Henry Mosler (New York/Ohio/France; 1841 – 1920)
Untitled (portrait of a man)
Oil on canvas
Initialed “H M” to upper right
An oil portrait painting on canvas by well-listed American artist Henry Mosler (New York/Ohio/France; 1841 – 1920). The portrait depicts a well-seasoned gentleman with a distinguished nose, a fatigued jacket, lovingly rumpled gray hair, and a twinkle in his eye, placed against a dark, richly contrasting backdrop. Artist’s initials are faintly monogrammed to the upper right, and Mosler’s name appears on a brass plaque to the base of the frame. This work is presented in a moulded wood frame with a gilt finish, equipped to hang.
During the mid 1870s, Mosler studied with the formidable Frank Duveneck at Duveneck’s newly established art school in Munich, along with many other Cincinnati-based artists, who became known as “Duveneck’s Boys”. The loose brushwork and scumbling paired with the sensual chiaroscuro in the portrait seen in the example here exhibits easily recognized characteristics of the Duveneck School painters. Duveneck himself painted a study of similar nature and possibly with the same subject. To see an example of this painting, see the link under Additional Information.

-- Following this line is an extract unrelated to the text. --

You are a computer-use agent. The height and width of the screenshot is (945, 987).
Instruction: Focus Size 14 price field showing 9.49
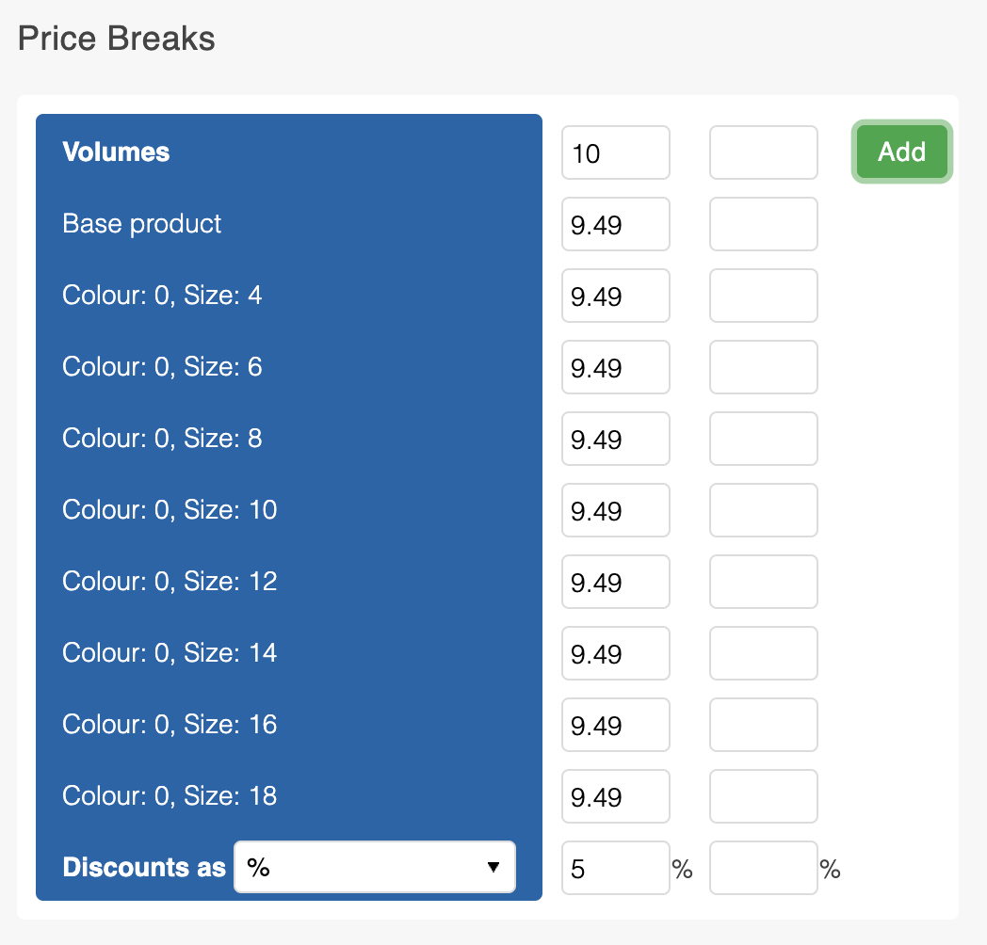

Mosler’s family were German Jews in Silesia (now Poland), and immigrated to Cincinnati, Ohio following political unrest in 1849. Mosler studied under Cincinnati artists including James Beard before gaining acclaim as a Harper’s Weekly illustrator during the Civil War. He spent his mid-career traveling between Europe and Cincinnati before settling in New York in 1894, focusing on portraiture and “peasant genre scenes”.
- painting has been restored with relining, inpainting and varnishing. Inpainting throughout much of the composition, heavy in some areas, and distorts monogrammed signature to upper right. Wear to frame.
- canvas measures 14″ × 16.75″.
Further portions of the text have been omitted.